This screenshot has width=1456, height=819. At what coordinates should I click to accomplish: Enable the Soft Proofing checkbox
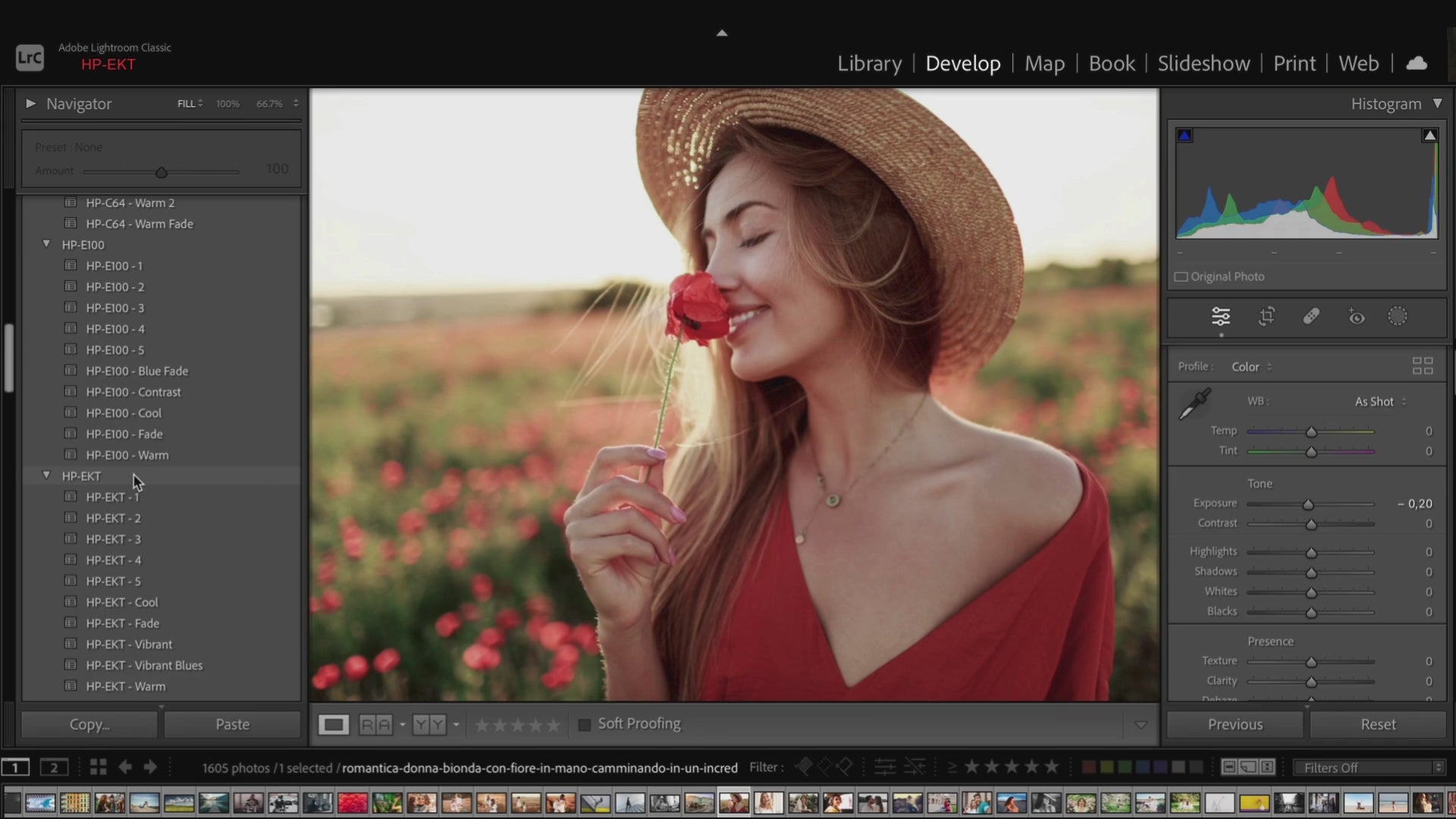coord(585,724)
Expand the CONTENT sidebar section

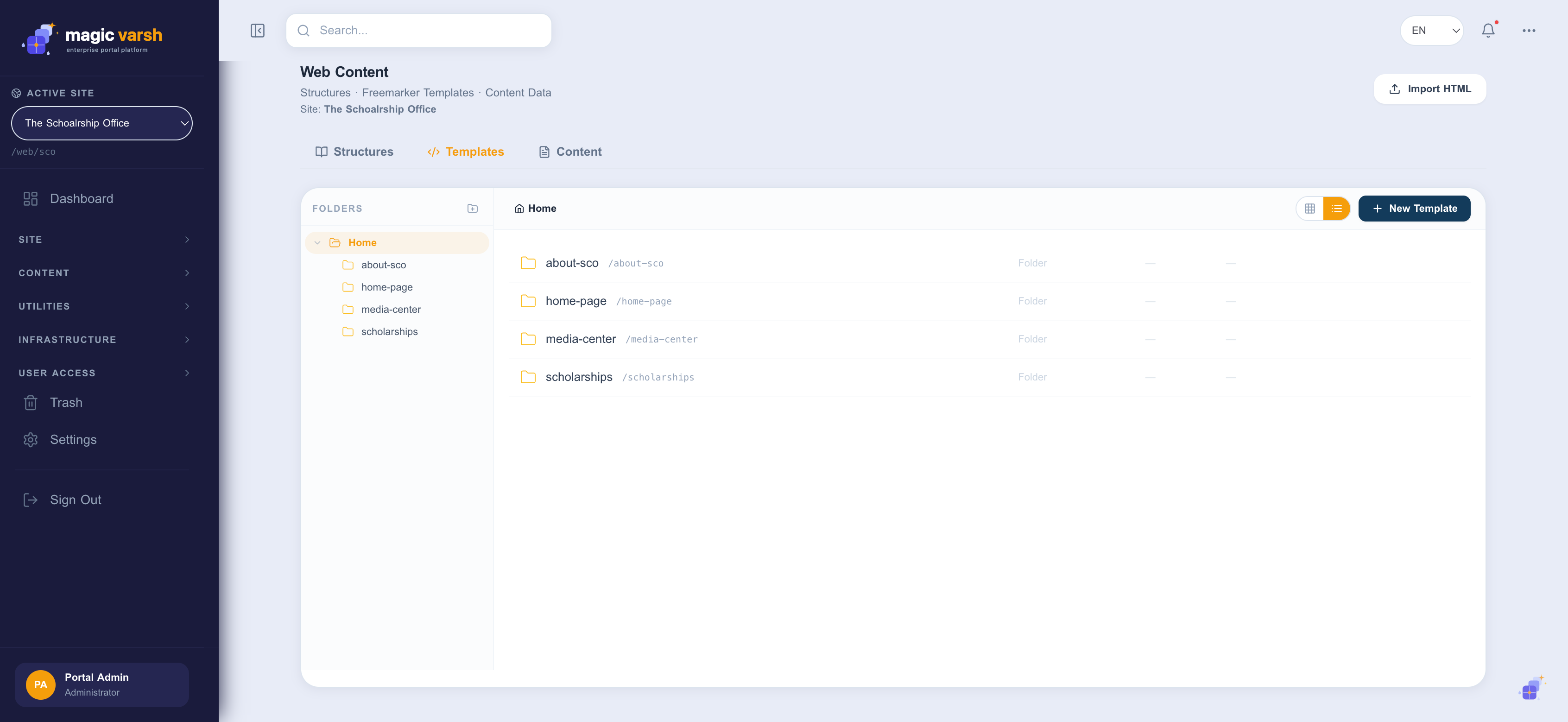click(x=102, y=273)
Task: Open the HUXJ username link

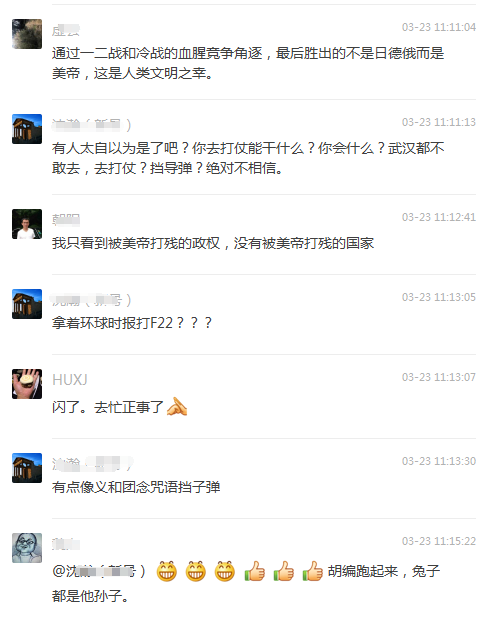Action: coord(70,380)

::::

- [Set problem]:
Rewrite the items with "checkbox" replaced by "check box" and nothing else changed, and leave the pictures out.

- [Result]:
This screenshot has width=1456, height=819. At what coordinates should I click to accomplish: Enable the Soft Proofing check box
coord(585,724)
Expand the CONTENT sidebar section

click(x=102, y=273)
Task: Open the HUXJ username link

Action: coord(70,380)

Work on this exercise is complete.